Footnotes: 1. Ovod V, Ramsey KN, Mawuenyega KG, et al. Amyloid β concentrations and stable isotope labeling kinetics of human plasma specific to central nervous system amyloidosis. Alzheimers Dement. 2017 Aug;13(8):841-849. PubMed 28734653
2. Yamashita K, Miura M, Watanabe S, et al. Fully automated and highly specific plasma β-amyloid immunoassays predict β-amyloid status defined by amyloid positron emission tomography with high accuracy. Alzheimers Res Ther. 2022 Jun 23;14(1):86. PubMed 35739591
3. Yamashita K, Watanabe S, Ishiki K, et al. Fully automated chemiluminescence enzyme immunoassays showing high correlation with immunoprecipitation mass spectrometry assays for β-amyloid (1-40) and (1-42) in plasma samples. Biochem Biophys Res Commun. 2021 Oct 22;576:22-26. PubMed 34478915
4. Karikari TK, Pascoal TA, Ashton NJ, et al. Blood phosphorylated tau 181 as a biomarker for Alzheimer's disease: a diagnostic performance and prediction modelling study using data from four prospective cohorts. Lancet Neurol. 2020 May;19(5):422-433. PubMed 32333900
5. Thijssen EH, La Joie R, Wolf A, et al. Diagnostic value of plasma phosphorylated tau181 in Alzheimer's disease and frontotemporal lobar degeneration. Nat Med. 2020 Mar;26(3):387-397. PubMed 32123386
6. Janelidze S, Mattsson N, Palmqvist S, et al. Plasma P-tau181 in Alzheimer's disease: relationship to other biomarkers, differential diagnosis, neuropathology and longitudinal progression to Alzheimer's dementia. Nat Med. 2020 Mar;26(3):379-386. PubMed 32123385
7. Palmqvist S, Stomrud E, Cullen N, et al. An accurate fully automated panel of plasma biomarkers for Alzheimer's disease. Alzheimers Dement. 2023 Apr;19(4):1204-1215. PubMed 35950735
8. Janelidze S, Palmqvist S, Leuzy A, et al. Detecting amyloid positivity in early Alzheimer's disease using combinations of plasma Aβ42/Aβ40 and p-tau. Alzheimers Dement. 2022 Feb;18(2):283-293. PubMed 34151519
9. Ebenau JL, Pelkmans W, Verberk IMW, et al. Association of CSF, plasma, and imaging markers of neurodegeneration with clinical progression in people with subjective cognitive decline. Neurology. 2022 Mar 29;98(13):e1315-e1326. PubMed 35110378
10. Iaccarino L, Burnham SC, Dell'Agnello G, Dowsett SA, Epelbaum S. Diagnostic Biomarkers of Amyloid and Tau Pathology in Alzheimer's Disease: An Overview of Tests for Clinical Practice in the United States and Europe. J Prev Alzheimers Dis. 2023;10(3):426-442. PubMed 37357283

Collection Details:

Collection Instructions:

Specimen Plasma, frozen

Volume: 3 mL

Minimum Volume: 2.5 mL (Note: This volume does not allow for repeat testing.)

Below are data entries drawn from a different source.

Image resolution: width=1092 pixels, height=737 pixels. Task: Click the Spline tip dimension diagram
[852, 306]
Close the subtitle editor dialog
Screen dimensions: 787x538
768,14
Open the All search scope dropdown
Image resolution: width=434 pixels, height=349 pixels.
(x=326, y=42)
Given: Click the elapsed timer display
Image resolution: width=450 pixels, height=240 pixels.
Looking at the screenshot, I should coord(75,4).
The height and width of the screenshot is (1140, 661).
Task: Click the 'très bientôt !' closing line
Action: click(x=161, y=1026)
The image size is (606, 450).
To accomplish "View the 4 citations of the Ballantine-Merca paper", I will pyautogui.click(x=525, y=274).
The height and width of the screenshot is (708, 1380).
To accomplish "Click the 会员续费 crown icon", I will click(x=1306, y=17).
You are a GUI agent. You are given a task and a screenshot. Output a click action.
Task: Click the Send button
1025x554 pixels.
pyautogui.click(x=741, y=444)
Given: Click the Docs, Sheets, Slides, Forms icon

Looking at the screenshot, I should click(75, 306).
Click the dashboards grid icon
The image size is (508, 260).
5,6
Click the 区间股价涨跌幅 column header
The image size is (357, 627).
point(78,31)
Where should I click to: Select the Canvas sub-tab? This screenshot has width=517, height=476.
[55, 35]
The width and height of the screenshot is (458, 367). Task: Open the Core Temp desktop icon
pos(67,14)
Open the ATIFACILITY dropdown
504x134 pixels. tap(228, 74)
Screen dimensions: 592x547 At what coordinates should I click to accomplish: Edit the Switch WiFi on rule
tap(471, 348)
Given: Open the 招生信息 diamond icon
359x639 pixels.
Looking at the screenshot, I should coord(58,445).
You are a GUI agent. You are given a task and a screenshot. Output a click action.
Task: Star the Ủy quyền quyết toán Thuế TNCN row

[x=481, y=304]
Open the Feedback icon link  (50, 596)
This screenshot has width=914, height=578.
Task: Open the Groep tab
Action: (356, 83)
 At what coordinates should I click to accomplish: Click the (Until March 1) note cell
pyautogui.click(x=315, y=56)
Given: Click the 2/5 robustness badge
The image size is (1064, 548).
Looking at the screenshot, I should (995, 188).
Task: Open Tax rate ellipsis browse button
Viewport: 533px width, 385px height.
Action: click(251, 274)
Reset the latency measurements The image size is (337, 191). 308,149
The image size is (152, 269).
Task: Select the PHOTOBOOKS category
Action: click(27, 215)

Container: Lavender-top (EDTA) tube, screw-capped frozen transport tube

Collection: Draw blood into an EDTA tube. Separate plasma from blood via centrifugation (>1500 g for 10 minutes) within 40 minutes after blood collection. Transfer EDTA to a Labcorp polypropylene transport tube and seal.

Plasma samples may be stored for up to six hours at 2°C to 8°C prior to placing in dry ice (for shipment) or an ultra-low freezer transfer (< -60°C).

Do not freeze samples at -20°C; analyte stability is not preserved.